5th Sunday of Easter – John 14:1 – 12

(Deacon Jim Prosak)

Happy Mother’s Day to all of the moms, soon to be moms, grandmothers, and those who are in
the role of mom. With the Covid-19 virus, this is sure to be a very different Mother’s Day. This
will also be my first Mother’s Day without my mom, who passed to eternal life last September.
I would imagine that most of us at some time or other in our life has asked the question what is
the meaning of life. Many years ago, when I was in college, a friend and I debated this question
over a few beers. Most of our discussion focused on things of the world. We discussed being
successful in our future career; maybe being involved in something life-changing. We talked
about getting married and having a family. Eventually, our discussion led us to God and why He
created us. If I had read the bible more, I could have used today’s Gospel to answer the question
of what is the meaning of life.
Jesus said “I am the way and the truth and the life”. Jesus is the way – the path and source that
leads to both truth and life. His disciples followed Jesus so closely that the early church was
known as “the way” (Acts 9:2). During his earthly life, Jesus taught us how to live, what to believe,
all we must do to follow Him. The things he taught weren’t just meant for his disciples 2000 years
ago, they were meant for you and me right here, right now. If we are to be true disciples of Jesus,
we must follow His way. His way is the truth that leads us to the Father and to eternal life with
Him.


At the end of today’s Gospel, Jesus tells us that we are called to continue his work and to achieve
even greater things than He accomplished during his earthly ministry. He built His Church with
growth in mind, generation after generation, founded on Him and the Apostles. Christ describes
himself as the “way”: we show others the way to the degree that we imitate him. He sent apostles
to the four corners of the world, and they still carry out their mission through us. This is the work
he said would be even greater than his ministry on earth. It spread to the entire Roman empire,
then beyond its borders to the whole world. We’re called to continue these “greater works” that
he encouraged his first disciples to do.
During this pandemic, our lives have been turned upside down. We’re teaching our children from
home, working from home, restricting our travels about town, streaming Mass, etc.

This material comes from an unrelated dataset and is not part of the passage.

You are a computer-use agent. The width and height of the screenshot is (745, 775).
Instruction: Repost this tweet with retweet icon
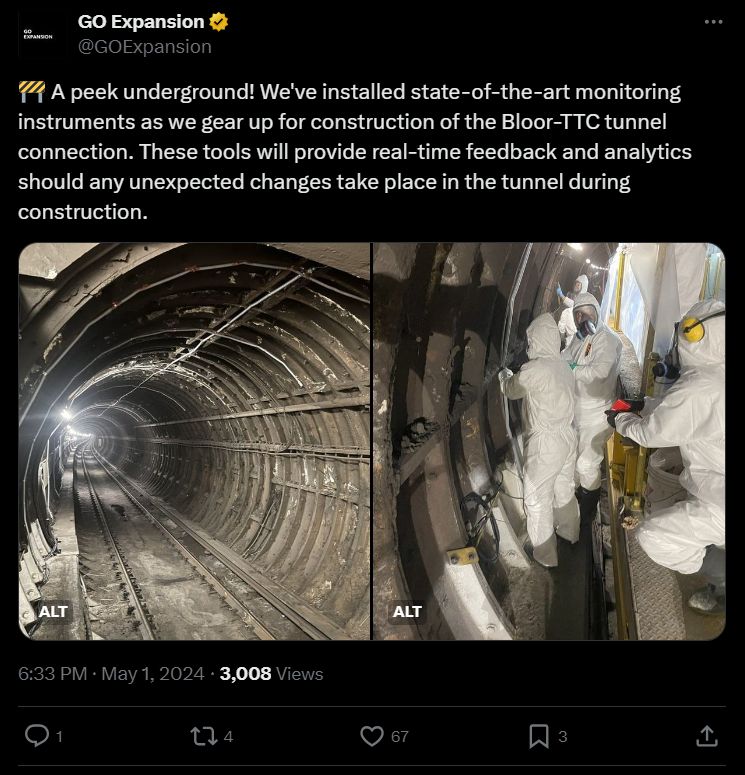click(203, 736)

For some, it is a juggling act of balancing working from home, teaching our children and keeping them from being bored. But it’s also given families a lot more time to together. For some, their loved one is
in the hospital or extended care facility and they can’t be with them. For others, it’s a lot more
free-time. A number of people have told me their flower beds have never looked so good or their
house is cleanest it been in a long time. Many of us have more time on our hands.


What are you doing with the extra free time? Despite being quarantined, we can still be a disciple
of Jesus. We can read the bible or a good book. If you haven’t read the Matthew Kelly books that the church has given out over the past few years, you could read one of them. You could check out a book from the church library which is still open during the day. There are many good sources on the internet from bible studies, videos, lectures, etc.